Per rendere omaggio all’altra metà del cielo

«È la donna l’altra metà del cielo». Questa è l’espressione, senza dubbio romantica, con la quale Mao Tse-tung definì l’universo femminile, quella parte di mistero e compiutezza che avvolge la terra e che la rende più viva ed arcana. L’8 marzo quindi è un giorno speciale: si onorano le donne con un fiore che ha il colore del sole e che profuma di buono, ma anche con un dolce ed un cocktail che conservano le medesime caratteristiche e sono accomunate dallo stesso nome: mimosa.

La Torta Mimosa, a base di crema pasticcera e 2 cucchiai di liquore (la scelta è soggettiva, ma sono vivamente consigliati il Cointreau o il limoncello), rappresenta ormai un classico della pasticceria italiana. Deve il suo nome al pan di Spagna sbriciolato sulla superficie della torta come se fosse proprio una mimosa, fiore che nel tempo è divenuto simbolo della giornata. Infatti la Festa della Donna ha origine negli Stati Uniti per onorare un gruppo di operaie morte in una fabbrica l’8 marzo 1908. Fu poi nel 1946 che la partigiana e pedagogista genovese Teresa Mattei assieme a Rita Montagna e Teresa Noce a scegliere come simbolo la mimosa, pianta profumata dai fiori gialli che fiorisce proprio ad inizio marzo.

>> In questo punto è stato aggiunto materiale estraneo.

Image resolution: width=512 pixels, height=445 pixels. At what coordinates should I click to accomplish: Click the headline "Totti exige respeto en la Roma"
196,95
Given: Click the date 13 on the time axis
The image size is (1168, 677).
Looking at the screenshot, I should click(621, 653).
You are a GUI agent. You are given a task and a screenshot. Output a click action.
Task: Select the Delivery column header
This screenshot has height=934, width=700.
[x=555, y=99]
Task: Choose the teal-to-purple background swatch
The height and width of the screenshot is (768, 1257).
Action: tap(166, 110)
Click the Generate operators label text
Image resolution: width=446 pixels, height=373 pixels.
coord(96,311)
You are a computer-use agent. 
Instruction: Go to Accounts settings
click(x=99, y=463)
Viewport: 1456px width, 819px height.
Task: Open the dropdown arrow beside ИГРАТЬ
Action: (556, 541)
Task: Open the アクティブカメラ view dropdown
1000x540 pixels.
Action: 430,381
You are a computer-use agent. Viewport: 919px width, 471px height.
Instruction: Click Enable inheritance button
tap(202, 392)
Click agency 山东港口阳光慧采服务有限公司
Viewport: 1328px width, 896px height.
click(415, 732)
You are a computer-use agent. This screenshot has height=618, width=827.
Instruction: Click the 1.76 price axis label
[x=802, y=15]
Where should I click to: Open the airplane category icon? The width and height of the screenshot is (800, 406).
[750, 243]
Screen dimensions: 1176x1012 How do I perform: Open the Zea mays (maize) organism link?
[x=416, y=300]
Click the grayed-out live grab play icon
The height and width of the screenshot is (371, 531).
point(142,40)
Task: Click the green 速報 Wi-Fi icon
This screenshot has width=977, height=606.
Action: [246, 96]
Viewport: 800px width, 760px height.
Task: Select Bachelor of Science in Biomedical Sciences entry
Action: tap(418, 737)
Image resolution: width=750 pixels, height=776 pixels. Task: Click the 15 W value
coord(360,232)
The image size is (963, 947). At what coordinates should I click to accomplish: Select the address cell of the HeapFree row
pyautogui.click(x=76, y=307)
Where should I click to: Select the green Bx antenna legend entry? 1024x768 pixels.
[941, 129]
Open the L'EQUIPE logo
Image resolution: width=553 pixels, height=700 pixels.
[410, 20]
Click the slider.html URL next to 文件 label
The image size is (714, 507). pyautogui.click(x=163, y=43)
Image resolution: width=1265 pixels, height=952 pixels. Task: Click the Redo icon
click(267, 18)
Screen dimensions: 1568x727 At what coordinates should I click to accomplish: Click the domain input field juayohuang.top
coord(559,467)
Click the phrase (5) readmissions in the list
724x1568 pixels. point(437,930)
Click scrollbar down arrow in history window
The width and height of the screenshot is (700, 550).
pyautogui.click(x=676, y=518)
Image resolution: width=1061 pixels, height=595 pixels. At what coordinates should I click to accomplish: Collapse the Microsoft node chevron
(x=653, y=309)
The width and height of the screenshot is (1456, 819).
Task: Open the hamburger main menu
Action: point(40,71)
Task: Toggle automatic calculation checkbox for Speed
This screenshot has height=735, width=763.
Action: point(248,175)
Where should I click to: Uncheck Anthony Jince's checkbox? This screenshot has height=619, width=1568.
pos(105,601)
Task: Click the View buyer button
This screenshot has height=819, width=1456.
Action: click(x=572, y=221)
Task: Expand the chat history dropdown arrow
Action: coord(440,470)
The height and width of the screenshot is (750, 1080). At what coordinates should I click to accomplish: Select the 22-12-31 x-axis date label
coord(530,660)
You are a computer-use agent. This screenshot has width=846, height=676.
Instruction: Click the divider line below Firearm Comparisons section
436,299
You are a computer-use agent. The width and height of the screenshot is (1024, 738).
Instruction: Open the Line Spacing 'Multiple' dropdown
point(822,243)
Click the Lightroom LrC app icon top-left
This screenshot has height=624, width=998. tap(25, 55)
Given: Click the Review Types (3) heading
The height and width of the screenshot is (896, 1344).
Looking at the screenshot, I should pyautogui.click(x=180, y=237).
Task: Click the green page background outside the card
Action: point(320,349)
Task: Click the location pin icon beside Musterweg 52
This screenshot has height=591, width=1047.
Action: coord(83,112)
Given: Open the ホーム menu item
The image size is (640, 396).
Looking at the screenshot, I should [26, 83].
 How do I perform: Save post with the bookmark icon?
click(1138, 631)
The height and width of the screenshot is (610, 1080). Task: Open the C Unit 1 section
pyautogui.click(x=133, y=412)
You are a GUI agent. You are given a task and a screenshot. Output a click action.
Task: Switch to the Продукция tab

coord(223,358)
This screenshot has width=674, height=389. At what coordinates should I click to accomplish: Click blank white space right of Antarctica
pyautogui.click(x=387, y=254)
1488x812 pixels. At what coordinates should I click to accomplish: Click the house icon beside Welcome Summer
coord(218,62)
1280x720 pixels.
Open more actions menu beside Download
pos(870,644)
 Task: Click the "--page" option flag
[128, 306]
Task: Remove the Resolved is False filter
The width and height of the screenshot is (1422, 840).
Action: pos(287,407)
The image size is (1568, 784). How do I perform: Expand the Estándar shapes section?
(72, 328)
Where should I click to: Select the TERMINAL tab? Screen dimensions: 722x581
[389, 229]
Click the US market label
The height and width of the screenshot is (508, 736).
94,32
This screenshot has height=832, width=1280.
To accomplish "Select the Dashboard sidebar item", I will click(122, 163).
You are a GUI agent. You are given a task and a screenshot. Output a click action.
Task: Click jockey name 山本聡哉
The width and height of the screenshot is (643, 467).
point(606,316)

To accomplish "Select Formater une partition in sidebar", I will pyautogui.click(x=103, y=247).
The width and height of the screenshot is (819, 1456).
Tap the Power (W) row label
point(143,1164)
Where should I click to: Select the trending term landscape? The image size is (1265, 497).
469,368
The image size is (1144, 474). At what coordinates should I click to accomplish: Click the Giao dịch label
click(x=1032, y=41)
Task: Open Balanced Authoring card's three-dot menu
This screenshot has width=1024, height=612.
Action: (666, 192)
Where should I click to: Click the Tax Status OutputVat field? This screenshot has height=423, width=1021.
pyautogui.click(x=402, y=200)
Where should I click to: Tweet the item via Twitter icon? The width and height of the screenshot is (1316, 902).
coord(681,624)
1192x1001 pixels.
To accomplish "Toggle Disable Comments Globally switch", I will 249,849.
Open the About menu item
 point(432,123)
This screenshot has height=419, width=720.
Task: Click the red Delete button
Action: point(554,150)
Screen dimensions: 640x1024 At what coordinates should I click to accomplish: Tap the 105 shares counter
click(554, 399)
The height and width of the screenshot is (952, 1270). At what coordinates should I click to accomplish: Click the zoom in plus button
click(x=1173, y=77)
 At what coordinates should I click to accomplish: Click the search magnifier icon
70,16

Successivamente Adelmo Renzi pasticcere reatino negli anni ’50 a sancire la definitiva popolarità di questa ricorrenza inventando appunto la torta mimosa presentandola per la prima volta a Sanremo nel 1962 durante un concorso dolciario nel quale risultò poi vincitore. In origine il nome non era legato alla Festa della Donna bensì alla città di Sanremo, da tutti conosciuta come “città dei fiori”. Esiste anche una versione ingioiellata, molto “pop”, farcita con ananas in pezzi ed il suo sciroppo. Ma si intuisce subito che cerca solo i famosi 15 minuti warholiani.

Classificato come Contemporay Classic Cocktail (Cocktail Classico Contemporaneo), il Cocktail Mimosa è una bevanda miscelata, da servire fredda (a temperatura ambiente perderebbe molto del suo fascino), semplice ed elegante che accompagna aperitivi, cene o dopocena raffinati. È anche un cocktail calibrato: i suoi ingredienti –  champagne e succo d’arancia bionda – vengono dosati in egual misura. Il Mimosa ha gli stessi ingredienti del Buck’s Fizz servito in un flûte (facoltativa la guarnizione con un twist di arancia) quest’ultimo più leggero in quanto il succo d’arancia è previsto in dose doppia rispetto allo champagne. Inoltre nel Buck’s Fizz è possibile utilizzare anche il Prosecco.

L’abbinamento del succo di agrume alle bollicine rende il drink – sempre servito fresco – gradevole e non eccessivamente zuccherino, perfetto quindi per festeggiare il gentil sesso. Inoltre è particolarmente adatto alla stagione invernale, quando le arance sono fresche e al massimo della loro dolcezza. A differenza delle origini italiane della torta, sembra che il cocktail Mimosa abbia discendenze inglesi essendo nato nel 1921 al Buck’s Club di Londra per comparire qualche anno più tardi anche in Francia al Paris Ritz. In quegli anni, infatti, veniva servito negli hotel di lusso e nelle grandi occasioni. Esiste una variante con l’aggiunta di Grand Marnier Cordon Rouge Liqueur e in questo caso prende il nome di Grand Mimosa. Si abbina bene a cene a base di pesce, ma anche a stuzzichini di lievito e fritti. Ideale per cene in piedi o aperitivi seduti, il suo gusto è gradevole e di grande carattere.